The new owners of a home built in the 1990s saw great potential in a first floor that had been built with a series of smallish rooms that each served a purpose, but didn’t lend themselves to the way the family wanted to use the house and didn’t take advantage of the home’s views. In the photo below you can see a TV room that had been constructed between the living room and kitchen. Connecting the spaces was a dark hallway that housed an ill-placed bar. The size and location of the hallway also minimized the laundry room and made the back entry tight.
Before: an angled-entry TV room separated the kitchen and living room, and made the hallway between dark.
During the design phase, using sketches, floor plans and 3-D visualization, we looked at different options for how a new open-plan kitchen could take shape in the space originally occupied by the existing kitchen, TV room and hallway. A mudroom space, walk-in pantry and better laundry facilities were also on the wish list. Some of the questions we tackled were, “is the kitchen TOO big?”, “how do we tie these spaces together?”, “how will we exhaust the stove?”
By inserting a large island to be used for cooking, prep work and seating/entertaining, we could tie the rooms together yet separate the business of cooking from entertaining. To add interest and to keep it from looking like a runway, we tried a gently curved form, and the plan nicknamed “Swoopy Island” was born.
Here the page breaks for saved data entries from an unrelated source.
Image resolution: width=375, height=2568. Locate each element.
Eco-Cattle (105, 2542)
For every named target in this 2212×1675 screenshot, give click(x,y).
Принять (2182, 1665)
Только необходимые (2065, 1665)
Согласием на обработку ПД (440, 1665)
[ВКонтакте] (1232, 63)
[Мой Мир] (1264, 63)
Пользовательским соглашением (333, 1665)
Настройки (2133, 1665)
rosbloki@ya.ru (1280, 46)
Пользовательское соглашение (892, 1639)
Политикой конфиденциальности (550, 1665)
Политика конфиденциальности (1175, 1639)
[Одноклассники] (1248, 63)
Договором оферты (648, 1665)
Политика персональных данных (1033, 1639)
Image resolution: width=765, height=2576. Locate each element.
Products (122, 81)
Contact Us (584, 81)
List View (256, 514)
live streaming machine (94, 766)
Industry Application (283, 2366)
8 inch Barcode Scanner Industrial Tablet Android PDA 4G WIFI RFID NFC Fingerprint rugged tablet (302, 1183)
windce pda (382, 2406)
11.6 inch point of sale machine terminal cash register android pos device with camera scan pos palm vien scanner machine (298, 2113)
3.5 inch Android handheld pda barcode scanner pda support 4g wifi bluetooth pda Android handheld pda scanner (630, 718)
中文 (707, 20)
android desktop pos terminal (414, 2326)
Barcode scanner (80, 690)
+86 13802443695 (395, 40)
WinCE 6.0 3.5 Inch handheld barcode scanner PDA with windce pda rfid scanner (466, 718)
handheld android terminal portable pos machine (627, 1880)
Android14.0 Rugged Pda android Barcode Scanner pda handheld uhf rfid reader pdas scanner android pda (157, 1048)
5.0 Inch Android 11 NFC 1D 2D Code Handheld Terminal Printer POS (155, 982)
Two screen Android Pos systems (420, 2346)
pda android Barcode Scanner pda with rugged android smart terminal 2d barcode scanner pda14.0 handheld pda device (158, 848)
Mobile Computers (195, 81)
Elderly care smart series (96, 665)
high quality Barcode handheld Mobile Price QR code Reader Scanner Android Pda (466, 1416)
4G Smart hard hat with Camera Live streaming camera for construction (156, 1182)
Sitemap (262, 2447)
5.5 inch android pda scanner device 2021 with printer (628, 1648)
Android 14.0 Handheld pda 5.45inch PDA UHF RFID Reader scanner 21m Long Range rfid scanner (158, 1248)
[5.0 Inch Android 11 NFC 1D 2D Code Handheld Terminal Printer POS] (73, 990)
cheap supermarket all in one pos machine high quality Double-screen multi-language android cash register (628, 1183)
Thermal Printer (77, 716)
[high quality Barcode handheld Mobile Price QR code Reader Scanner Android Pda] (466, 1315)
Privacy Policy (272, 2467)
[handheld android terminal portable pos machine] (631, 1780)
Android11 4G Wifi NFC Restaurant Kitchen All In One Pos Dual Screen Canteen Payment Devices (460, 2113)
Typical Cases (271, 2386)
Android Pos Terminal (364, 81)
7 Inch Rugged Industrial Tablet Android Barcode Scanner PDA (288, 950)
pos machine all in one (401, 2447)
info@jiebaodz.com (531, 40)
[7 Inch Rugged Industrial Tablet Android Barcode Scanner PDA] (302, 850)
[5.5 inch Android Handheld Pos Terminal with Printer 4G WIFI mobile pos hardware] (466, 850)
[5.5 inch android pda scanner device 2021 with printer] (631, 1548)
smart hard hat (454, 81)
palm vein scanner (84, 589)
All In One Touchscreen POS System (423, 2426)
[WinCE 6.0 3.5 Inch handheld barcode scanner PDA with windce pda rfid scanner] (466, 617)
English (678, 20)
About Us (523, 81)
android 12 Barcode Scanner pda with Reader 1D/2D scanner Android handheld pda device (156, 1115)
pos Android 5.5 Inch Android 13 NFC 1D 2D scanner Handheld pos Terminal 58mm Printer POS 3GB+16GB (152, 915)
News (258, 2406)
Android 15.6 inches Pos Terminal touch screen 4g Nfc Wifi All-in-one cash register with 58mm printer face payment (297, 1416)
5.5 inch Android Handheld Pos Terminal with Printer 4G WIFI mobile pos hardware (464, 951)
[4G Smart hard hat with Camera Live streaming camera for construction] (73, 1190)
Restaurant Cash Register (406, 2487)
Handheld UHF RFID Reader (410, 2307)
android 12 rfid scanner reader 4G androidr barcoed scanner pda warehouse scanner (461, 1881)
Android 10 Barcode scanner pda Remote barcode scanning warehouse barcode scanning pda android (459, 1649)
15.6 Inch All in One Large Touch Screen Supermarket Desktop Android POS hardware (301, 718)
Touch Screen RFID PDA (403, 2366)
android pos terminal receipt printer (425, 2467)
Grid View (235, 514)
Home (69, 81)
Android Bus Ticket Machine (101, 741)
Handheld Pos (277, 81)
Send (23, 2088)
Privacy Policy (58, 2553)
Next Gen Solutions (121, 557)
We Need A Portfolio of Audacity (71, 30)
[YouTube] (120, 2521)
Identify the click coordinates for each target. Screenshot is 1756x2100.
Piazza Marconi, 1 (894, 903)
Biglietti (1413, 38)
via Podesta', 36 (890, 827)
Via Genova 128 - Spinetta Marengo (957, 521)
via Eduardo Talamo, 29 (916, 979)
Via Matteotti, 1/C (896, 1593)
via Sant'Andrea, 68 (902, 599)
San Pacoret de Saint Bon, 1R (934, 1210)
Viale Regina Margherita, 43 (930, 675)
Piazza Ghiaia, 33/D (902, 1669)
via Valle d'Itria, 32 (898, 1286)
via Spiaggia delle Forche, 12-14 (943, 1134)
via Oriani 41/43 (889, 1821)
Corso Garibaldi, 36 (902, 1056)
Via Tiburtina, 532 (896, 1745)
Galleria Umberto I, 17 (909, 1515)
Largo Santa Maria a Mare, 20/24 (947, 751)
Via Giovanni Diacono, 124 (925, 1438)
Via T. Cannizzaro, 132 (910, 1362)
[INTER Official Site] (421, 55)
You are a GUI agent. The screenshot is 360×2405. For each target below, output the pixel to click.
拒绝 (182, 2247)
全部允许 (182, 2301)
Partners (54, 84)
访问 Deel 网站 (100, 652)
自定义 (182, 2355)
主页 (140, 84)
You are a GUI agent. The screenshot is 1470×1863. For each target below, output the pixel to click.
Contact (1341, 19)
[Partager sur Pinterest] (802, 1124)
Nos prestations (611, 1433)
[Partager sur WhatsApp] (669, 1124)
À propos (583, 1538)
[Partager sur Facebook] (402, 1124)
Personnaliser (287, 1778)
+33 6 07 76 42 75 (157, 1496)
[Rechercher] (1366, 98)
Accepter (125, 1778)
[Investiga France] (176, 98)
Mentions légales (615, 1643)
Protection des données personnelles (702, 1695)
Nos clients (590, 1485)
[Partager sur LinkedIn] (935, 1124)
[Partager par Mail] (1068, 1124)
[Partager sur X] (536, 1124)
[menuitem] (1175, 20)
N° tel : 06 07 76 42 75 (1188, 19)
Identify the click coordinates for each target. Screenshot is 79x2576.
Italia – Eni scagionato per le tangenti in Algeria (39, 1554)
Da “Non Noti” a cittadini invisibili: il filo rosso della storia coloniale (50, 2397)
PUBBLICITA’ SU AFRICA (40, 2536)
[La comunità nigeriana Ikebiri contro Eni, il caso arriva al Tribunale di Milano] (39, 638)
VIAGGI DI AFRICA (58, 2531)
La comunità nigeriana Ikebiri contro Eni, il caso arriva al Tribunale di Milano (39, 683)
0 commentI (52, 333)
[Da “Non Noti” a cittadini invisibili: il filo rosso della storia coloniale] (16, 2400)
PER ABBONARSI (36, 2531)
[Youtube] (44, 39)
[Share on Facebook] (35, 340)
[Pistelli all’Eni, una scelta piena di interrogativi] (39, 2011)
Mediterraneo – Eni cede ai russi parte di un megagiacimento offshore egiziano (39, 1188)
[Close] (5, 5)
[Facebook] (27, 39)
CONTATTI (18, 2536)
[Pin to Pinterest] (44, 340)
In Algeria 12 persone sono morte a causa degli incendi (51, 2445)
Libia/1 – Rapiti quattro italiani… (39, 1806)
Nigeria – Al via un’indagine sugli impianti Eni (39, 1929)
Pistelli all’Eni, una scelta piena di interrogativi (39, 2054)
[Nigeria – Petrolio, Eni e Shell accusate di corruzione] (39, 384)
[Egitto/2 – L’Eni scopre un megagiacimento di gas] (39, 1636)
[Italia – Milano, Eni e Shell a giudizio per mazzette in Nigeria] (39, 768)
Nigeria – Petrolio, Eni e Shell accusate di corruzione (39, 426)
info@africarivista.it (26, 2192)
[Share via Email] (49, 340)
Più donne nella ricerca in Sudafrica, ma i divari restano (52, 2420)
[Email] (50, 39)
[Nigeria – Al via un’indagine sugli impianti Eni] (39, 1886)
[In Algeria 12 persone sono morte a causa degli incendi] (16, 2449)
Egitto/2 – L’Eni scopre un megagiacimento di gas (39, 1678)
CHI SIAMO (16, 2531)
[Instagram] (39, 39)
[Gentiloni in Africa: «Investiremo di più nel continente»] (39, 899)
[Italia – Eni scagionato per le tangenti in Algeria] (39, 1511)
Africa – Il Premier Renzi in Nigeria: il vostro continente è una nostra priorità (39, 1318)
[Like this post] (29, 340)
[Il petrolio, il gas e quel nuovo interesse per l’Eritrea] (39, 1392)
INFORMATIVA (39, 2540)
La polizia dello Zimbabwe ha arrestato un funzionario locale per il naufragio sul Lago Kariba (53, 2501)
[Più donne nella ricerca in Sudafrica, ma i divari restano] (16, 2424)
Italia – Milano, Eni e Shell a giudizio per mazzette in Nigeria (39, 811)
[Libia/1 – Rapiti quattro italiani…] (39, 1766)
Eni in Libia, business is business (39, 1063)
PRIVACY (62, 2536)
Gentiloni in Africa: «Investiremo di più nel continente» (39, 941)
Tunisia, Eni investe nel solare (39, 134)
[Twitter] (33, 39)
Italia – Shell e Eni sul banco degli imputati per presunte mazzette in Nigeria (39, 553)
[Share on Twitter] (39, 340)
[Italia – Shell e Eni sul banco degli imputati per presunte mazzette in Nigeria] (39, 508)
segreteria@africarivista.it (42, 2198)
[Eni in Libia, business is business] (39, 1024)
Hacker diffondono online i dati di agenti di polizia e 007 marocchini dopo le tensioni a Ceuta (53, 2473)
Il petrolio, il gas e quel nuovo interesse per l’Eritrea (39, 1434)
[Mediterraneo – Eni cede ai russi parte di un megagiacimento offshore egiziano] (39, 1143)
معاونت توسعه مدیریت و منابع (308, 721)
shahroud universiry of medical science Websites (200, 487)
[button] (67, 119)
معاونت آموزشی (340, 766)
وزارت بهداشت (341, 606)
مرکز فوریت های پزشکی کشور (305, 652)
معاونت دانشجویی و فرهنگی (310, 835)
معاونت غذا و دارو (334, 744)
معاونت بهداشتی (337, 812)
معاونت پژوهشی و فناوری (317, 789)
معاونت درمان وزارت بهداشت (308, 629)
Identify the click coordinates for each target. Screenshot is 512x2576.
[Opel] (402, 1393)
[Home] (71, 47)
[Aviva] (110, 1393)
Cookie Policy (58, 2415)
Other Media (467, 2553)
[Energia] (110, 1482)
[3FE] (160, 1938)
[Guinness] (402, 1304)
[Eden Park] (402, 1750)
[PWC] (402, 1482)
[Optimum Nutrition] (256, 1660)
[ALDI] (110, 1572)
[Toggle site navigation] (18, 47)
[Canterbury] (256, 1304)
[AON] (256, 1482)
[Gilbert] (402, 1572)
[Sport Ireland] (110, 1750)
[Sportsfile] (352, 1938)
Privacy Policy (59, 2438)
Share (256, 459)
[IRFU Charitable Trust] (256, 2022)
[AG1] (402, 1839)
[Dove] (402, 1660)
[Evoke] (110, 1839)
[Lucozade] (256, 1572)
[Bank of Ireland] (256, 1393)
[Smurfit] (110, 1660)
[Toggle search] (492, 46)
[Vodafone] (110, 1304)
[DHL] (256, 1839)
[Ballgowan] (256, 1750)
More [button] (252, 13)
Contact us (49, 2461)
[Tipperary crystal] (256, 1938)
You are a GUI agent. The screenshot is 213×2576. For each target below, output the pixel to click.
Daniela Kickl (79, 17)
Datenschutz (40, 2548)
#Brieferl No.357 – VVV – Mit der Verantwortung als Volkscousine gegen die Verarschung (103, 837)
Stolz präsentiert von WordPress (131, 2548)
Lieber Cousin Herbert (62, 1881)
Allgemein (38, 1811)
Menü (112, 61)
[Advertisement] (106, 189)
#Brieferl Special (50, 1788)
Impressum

After: the new island cuts through what had been the TV room and provides a bridge between the kitchen and living room.
The island sports 16′ of cooking, prep work and entertaining/seating space. Topped in a marble-look Cambria quartz top, it can endure the rigors of baking and cooking, and look beautiful as a place for buffets or casual dinners for family and friends. Large-scale light fixtures and an island hood fix the island to the ceiling, anchoring it and keeping it from feeling like just a piece of furniture in a large room.
Custom cabinetry throughout provided the flexibility and opportunities for most flexible storage, display and organization. To ensure the kitchen is tidied during cooking, there are two trash roll-outs: one next to the dishwasher and another in the island by the range. Although it may seem like overkill, having trash and recycling disposed of right away reduces kitchen cleanup time.
A buffet area was created at what had been the entry to the hallway.
High-skilled cabinetry work includes the inset doors, beautiful stained finish, and details such as this display cabinet that opens on both sides.
Drawer and cabinet accessories make setting a table and unloading the dishwasher easy for the family and guests who want to help.
In addition, the small laundry room got expanded by incorporating what had been the hallway/bar. A large closet, folding counter, cabinetry and mudroom bench/cabinets were added to provide storage and a drop-off place by the garage entry.
The existing laundry was reworked to include a large closet, bench/coat storage and a beautiful area for storage and clothes care.
A walk-in pantry connects the back entry and the main kitchen, creating a drop-off place for staples after grocery runs. Accessed by a beautiful patterned-glass sliding door, it is a lovely, functional asset for the kitchen.
The walk-in pantry sports a patterned glass door that allows natural light but doesn’t display all the kitchen staples.
The end result of the Swoopy Island kitchen is a space that is much greater than the sum of the rooms that it once occupied: more connectedness, more function, more storage, more light, more view.